Earlier in the year, I was offered a fellowship to study the intersection of magic and technology at an occult school for radical creatives on the lower east side. The fellowship was to last the month of November. The school ended up being too different from my ideals, and I bowed out from study there a couple days ago. But the sentence that started this paragraph is such a good sentence, and so in the months between the offer and when the fellowship started I’d built up a powerful dream of what this type of study could be like, and what I’d want to do with my time. That dream is full in me strong, and I still have the month off work, so now I get to pursue my it. Or, that’s not quite right. I’m not pursuing my dream. I am purposefully living within it.
I’ve held a job since I was 19. When not working, I was in school and, for a few years, going to a couple schools simultaneously(first it was high school and community college, then college and barber school). This is the first time in over a decade that I’ve taken more than 2 weeks off work. I mean, even when I quit jobs, I made sure that I had another job lined up for the next day.
This meant that, whenever I did take vacation, it was for recovery. Like, the energy I’d give to my personal time was to relax and not think about anything, and get my energy back up so I could make it through work again. Even my creative projects acted as a sort of release valve, or like a bolded opposal of work, which meant that they still existed in work’s shadow. My personal time became the resting beat between other people’s notes.

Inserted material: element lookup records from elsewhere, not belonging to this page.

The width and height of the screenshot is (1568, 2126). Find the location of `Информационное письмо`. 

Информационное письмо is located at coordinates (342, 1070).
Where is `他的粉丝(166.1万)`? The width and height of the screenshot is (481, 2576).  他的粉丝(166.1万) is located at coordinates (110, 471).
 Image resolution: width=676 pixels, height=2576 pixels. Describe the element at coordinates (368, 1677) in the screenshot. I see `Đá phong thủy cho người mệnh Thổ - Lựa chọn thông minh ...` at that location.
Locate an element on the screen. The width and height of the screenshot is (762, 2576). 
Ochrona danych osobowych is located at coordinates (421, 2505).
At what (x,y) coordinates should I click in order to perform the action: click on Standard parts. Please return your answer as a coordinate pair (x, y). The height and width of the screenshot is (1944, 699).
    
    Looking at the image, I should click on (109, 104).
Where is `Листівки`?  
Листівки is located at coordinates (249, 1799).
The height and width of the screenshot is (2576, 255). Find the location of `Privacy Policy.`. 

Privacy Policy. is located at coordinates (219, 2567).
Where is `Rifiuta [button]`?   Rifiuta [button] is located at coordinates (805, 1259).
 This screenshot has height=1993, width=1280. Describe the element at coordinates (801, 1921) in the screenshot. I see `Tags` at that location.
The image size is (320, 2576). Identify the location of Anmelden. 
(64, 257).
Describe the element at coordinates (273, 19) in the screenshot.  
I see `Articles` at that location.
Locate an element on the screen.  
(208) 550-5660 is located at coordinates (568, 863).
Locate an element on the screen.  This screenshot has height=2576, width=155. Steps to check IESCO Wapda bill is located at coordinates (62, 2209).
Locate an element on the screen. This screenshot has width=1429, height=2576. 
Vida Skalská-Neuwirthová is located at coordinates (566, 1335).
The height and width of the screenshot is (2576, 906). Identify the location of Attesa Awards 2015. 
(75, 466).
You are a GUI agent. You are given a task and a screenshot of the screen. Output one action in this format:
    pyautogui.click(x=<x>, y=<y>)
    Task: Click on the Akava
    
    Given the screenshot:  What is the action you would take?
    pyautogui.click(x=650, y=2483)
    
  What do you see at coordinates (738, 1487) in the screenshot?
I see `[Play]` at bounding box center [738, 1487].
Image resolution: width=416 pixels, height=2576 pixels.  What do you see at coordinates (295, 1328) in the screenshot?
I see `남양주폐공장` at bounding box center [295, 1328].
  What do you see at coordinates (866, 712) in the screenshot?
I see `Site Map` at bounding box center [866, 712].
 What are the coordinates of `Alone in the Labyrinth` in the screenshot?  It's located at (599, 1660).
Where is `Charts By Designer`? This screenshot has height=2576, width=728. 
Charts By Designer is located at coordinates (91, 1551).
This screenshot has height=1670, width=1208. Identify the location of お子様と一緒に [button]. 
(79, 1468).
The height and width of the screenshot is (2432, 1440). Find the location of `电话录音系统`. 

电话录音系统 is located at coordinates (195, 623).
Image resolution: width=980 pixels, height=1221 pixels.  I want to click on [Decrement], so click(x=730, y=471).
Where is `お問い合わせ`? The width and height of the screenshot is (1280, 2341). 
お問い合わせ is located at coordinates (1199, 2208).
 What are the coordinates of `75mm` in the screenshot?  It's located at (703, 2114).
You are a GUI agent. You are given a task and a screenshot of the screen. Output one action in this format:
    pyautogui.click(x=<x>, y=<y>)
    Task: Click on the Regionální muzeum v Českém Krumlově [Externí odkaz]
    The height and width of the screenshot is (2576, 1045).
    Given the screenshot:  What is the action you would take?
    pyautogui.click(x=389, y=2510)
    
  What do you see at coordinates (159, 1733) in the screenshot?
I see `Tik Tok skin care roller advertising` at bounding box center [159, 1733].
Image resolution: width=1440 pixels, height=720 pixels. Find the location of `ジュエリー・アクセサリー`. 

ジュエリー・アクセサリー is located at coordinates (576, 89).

This month, I will not be relaxing. Instead, I want to transform all the energy I know I have for work, into fully personal and creative things. I don’t want quiet, or recuperation. And I do not mean that I’ll switch my work ethic over to creative pursuits. Instead, I want to practice an alternative to working, to manifest and funnel energies in purely heart-felt ways. I want to play my own notes. I want to simply play.
Can I live without schedules or plans, but only intentions, and still fill up my days? Can I realize the things I want to see in this world without organizing them into a list of tasks? What is it like when I don’t try to construct projects to finish, but instead practice a personal photosynthesis, absorbing the energy of the day to fill up my spirit, and seeing the flowers and fruits that inevitably appear.
(I’m not going to lie, I don’t fully know what this means, but I think that’s okay? (I also don’t fully get how photosynthesis works, and I think that’s less okay.))
Speaking more directly: There’s a bunch of scuttlebutt stuff I want to create, and personal writing, and collaborations with loomio, and python I want to code and magic I want to manifest. But I want to ‘work’ on this stuff in a persistent ritual state, to find that place again that I had as a child, with a blank piece of paper, intending to draw a pirate ship but really just enjoying the movement of my crayon, adding my marks and motions to the world.
So I’m on the eve of all that. I am bundled up and ready for play. And this month, I will not just sit motionless at the top of the slide.